For some reason I couldn’t get the song to play. After having spent hours getting the introduction just right I’d be damned if I was going to let the opening frames of this film presentation go without music. Trying not to panic I simply reconfigured the audio file from .AIFF to .MP3 and it played flawlessly. Jake Shimabukuro’s tune Dragon flowed in perfect sync with the animated text and the logos of the Madison-based nonprofit groups this screening of An American Ascent aimed to support. With a free venue offered up by Edgewood College on October 17, 2015 I was proud to share with my community, friends and family five wonderful films that beautifully illustrate the importance of diversity and inclusion in the world of adventure.
It has been more than two years since the Expedition Denali team made it safely back from Alaska. But this inspiring story of African-American climbers on the highest peak in North America continues to resonate with audiences at special events across the country. In the pages of my book The Adventure Gap: Changing the Face of the Outdoors it has been my great privilege to share the critical importance of bringing more people of color into the ongoing movement to protect and preserve the natural world. And through our feature documentary with such incredible imagery and a compelling narrative my co-producers and I hope to welcome a new generation of young people to become stewards of environment and protectors of our wild places.
Along with An American Ascent I was pleased to include the work of several talented filmmakers. The program opened with the films The Way Home and Love in the Tetons, both by Amy Marquis and Dana Romanoff of the National Parks Experience film series. These titles helped to frame the theme of the evening by clearly defining the issue. Although African-American, Latino and Asian citizens in our country participate in outdoor recreation at lower rates than their white counterparts people of color have a vital role to play in the long-term protection of wilderness. I also shared the film 14.C by George Knowles which tells the story of U.S. Sport Climbing champion Kai Lightner and Jason Fitzpatrick’s documentary short Diversity & Inclusion in Our Wild Places.
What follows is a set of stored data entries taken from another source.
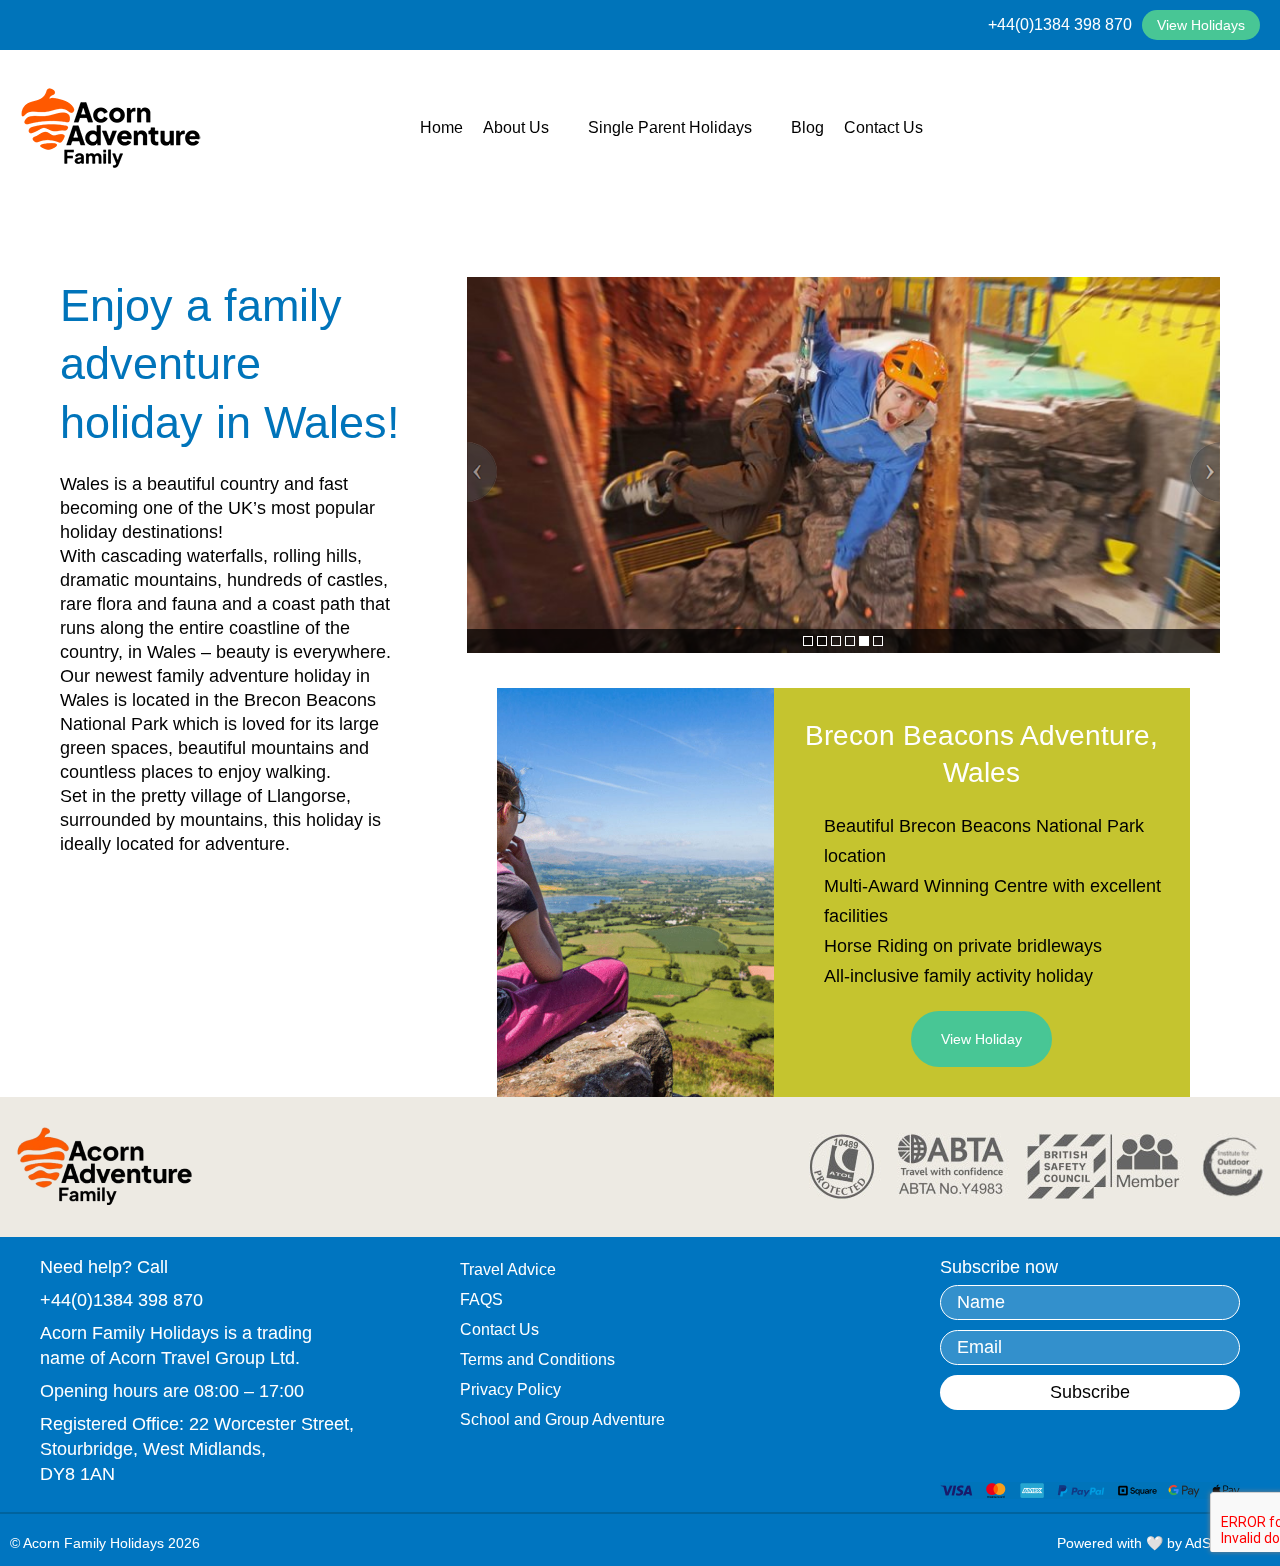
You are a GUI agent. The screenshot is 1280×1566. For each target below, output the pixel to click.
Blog (807, 127)
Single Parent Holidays (670, 127)
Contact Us (883, 127)
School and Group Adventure (562, 1419)
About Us (516, 127)
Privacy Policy (510, 1389)
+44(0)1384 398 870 (1060, 24)
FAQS (481, 1299)
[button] (482, 472)
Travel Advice (508, 1269)
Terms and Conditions (537, 1359)
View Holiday (981, 1039)
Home (441, 127)
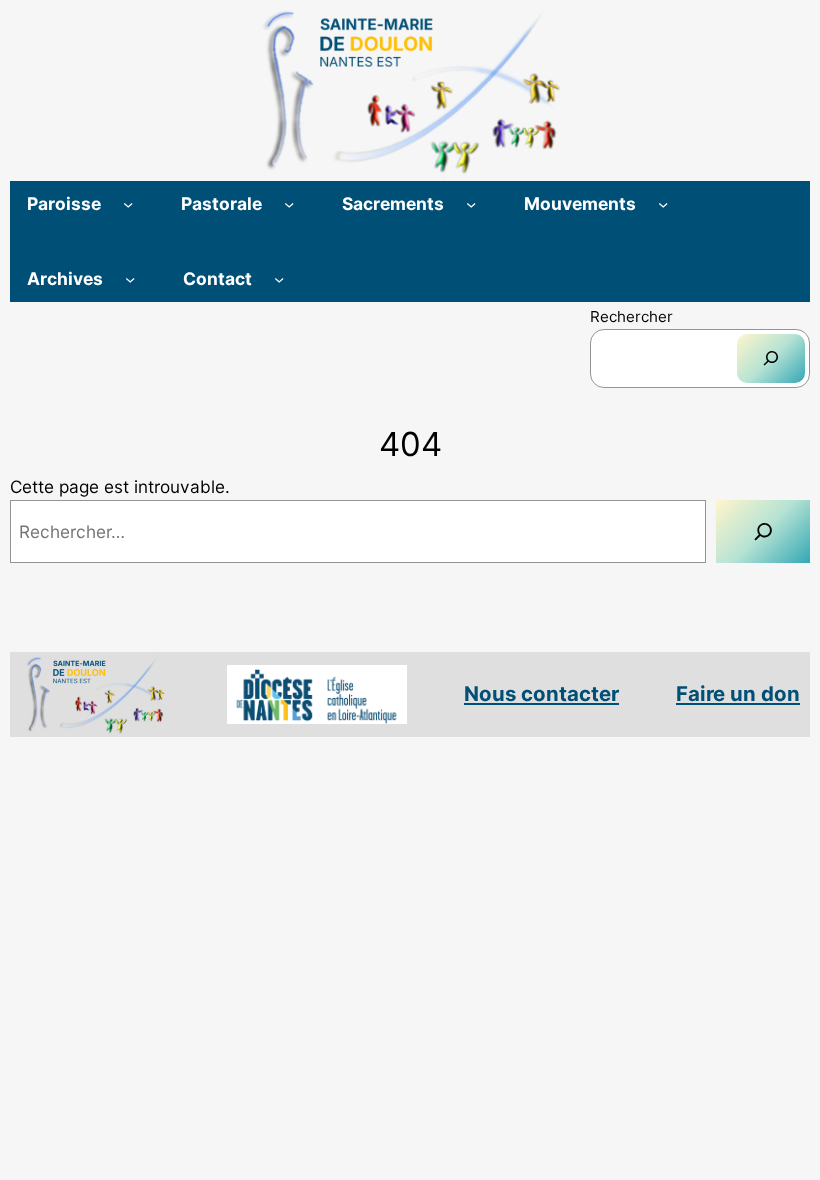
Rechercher (631, 316)
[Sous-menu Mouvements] (663, 204)
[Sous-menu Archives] (130, 279)
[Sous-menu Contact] (279, 279)
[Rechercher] (771, 358)
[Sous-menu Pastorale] (289, 204)
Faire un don (738, 693)
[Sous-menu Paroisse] (128, 204)
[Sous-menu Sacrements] (471, 204)
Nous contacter (541, 693)
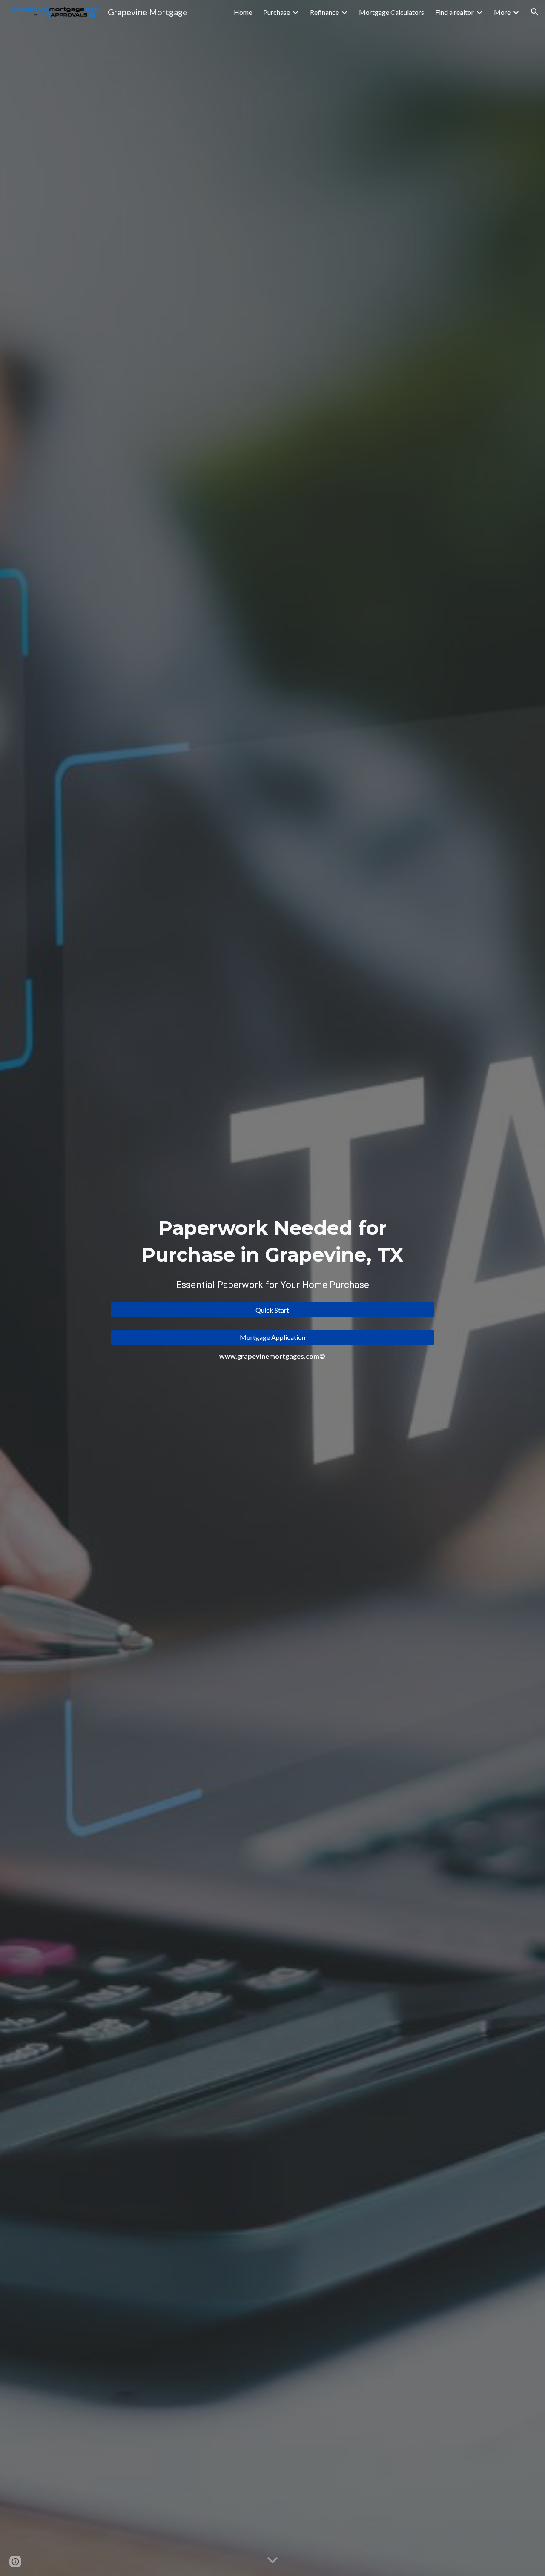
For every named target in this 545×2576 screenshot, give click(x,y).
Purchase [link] (276, 12)
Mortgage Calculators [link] (391, 12)
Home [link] (243, 12)
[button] (535, 12)
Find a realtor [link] (454, 12)
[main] (272, 1255)
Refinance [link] (324, 12)
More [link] (502, 12)
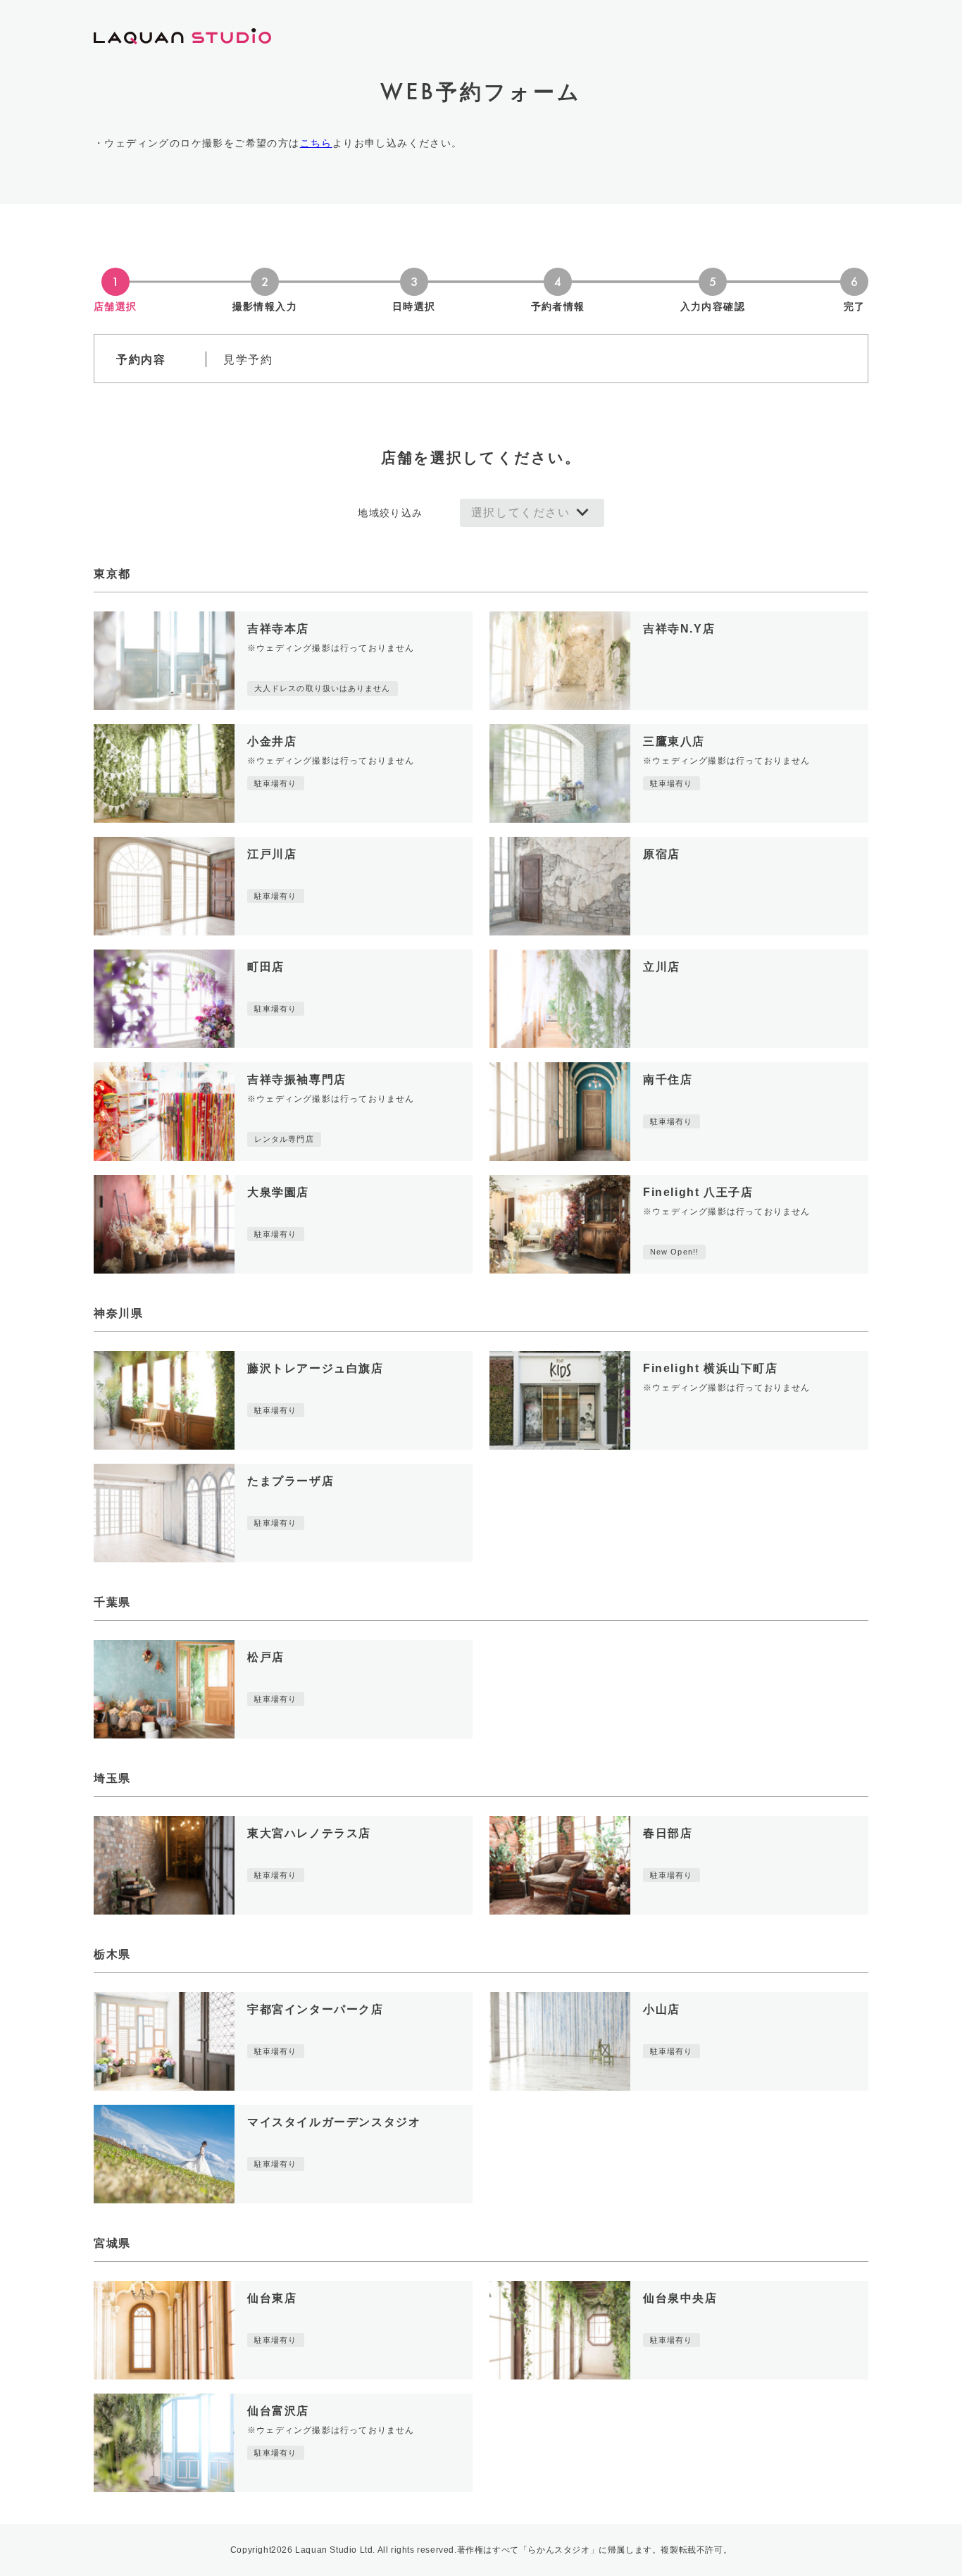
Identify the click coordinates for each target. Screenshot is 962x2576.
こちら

The films were followed by a lively question and answer session moderated by Rehman Tungekar of the Wisconsin Public Radio program To The Best of Our Knowledge
By presenting these films as a group my purpose was to help the audience understand the racial disparity that exists today in our National Parks and the conservation movement in general. With these very positive stories of hope and advocacy it is my intention to help make the outdoors more relevant and accessible to those in our society who are currently least likely to enjoy it. And as the National Park Service celebrates its 100th anniversary next year in 2016 I want to see a surge of new visitors that reflect the rapidly changing face of the American public.
Over the past several weeks of travel I’ve had the opportunity to share this message greater inclusion at several events around the country. On the road to diversity I have presented An American Ascent and The Adventure Gap at events hosted by Outdoor Afro in Atlanta, The Decatur Book Festival, the Adventure Film Festival in Boulder, City Wild in Denver, Edgewood College and TEDx in Madison, the Sierra Club in Lake Delton, Princeton University in New Jersey and the Omaha Outward Bound School in Nebraska. Across a broad audience of students, educators, outdoor enthusiasts and the general public I have worked at raising awareness and hopefully have inspired many different people and their families to not only embrace the natural world but to share their passion with others. And as I make my way from place to place over the next few weeks I hope that I can continue to excite and engage a growing constituency of citizens who will devote their time and attention to protection of our public land.
Proceeds raised during the Madison screening of An American Ascent including sales of The Adventure Gap will go to support The Ice Age Trail Alliance, The Aldo Leopold Nature Center and a scholarship to the National Outdoor Leadership School. I am eternally grateful to everyone who came out to enjoy this very special evening. More than 150 members of the Madison community attended and I can only hope that everyone came away with a better appreciation for our precious National Parks as well as the role they might play in their preservation into the future.
As I continue the tour with stops in cities and towns across America it’s my goal to create connections between organizations and individuals eager to welcome young people and their parents into the outdoors to reap the benefits of nature. I hope that those interested in joining this cause will reach out and get in touch so that we can share resources and information that might make the road to diversity a bit more smooth and easier to navigate. By working together I believe that we can not only maintain but even expand the wild and scenic places we all love for the enjoyment of everyone throughout the next century and beyond.